What happens when we look back to our “history” and suddenly realize that something has slowly (or maybe suddenly) gone sideways?
But history, as an angel, who wants to go back … and “fix things” – in a way, attempting to “repair” what is broken by its own existence and living. And if we think back to our own histories – especially regrets we may have had, or at least mistakes that we’ve made and perhaps never quite made amends for – it becomes clear that we simply cannot go back and fix what has been broken. Progress is neither linear nor does it guarantee improvement. Simply because we’re aging or moving forward chronologically does not mean that we are improving ourselves, or that our futures are guaranteed to be better simply because it’s the future.

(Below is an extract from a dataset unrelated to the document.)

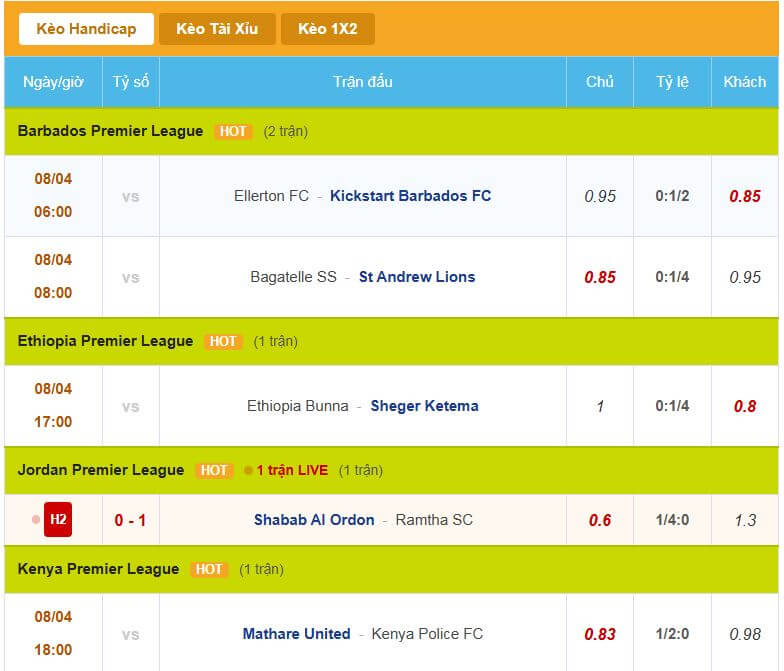Select 0.85 away odds for Kickstart Barbados
784x671 pixels.
(745, 196)
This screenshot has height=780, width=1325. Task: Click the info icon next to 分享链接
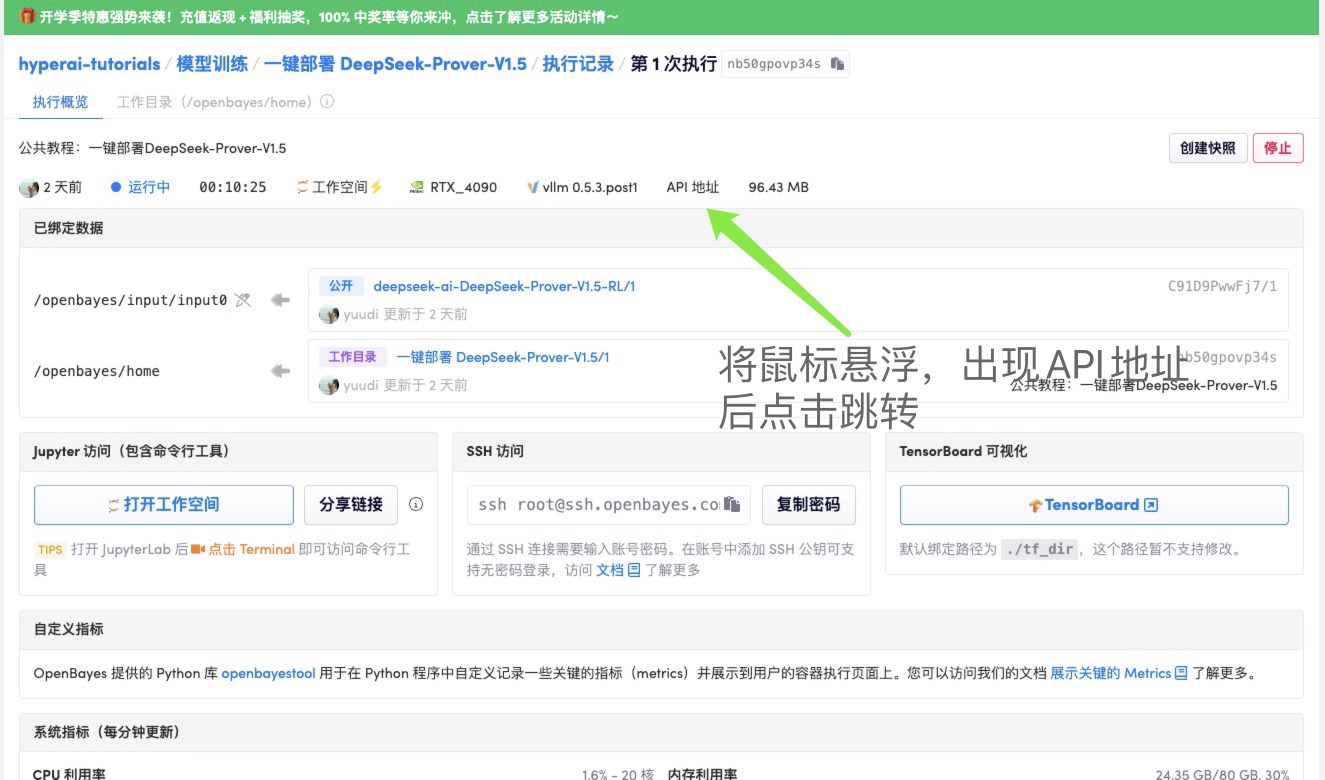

So when – not if – we fuck up, sometimes “fixing” is actually a process of building of something new. What we build may look like what we had before, but the big difference is that what wasn’t working before now does. In that way, it will be – thankfully – never what it was before.
We are not meant to go back.
We are not meant to live the same life over and over again.
We are blown into the future, and if we try to turn back , we can only see the debris of our life growing ever smaller, ever more distant from us. Turn around, and we can at least face our futures head-on, instead of backing into them with our eyes on what was and what can’t be changed.
Mama Vi spoke to this in remarks at SPLF about the Carter-Johnson Library. Having physical copies of books and manuscripts may take up space, but their material presence is more lasting than a digital one, and is also a record of the process of revision itself. When we compose electronically, what came before is overwritten and disappears immediately, as opposed to tracking physical crossouts and marginalia on paper. And these books, newsletters, drafts, diaries, etc. are very much debris, but debris which others have rightfully deemed worth saving.
One would think that question would lose some effectiveness in the age of digital photography and being able to store massive amounts of pictures on drives, cards, chips, and in the cloud, but this has only made personal histories even more tenuous. The “memories” of younger millennials and GenZs, are a forgotten password away from oblivion.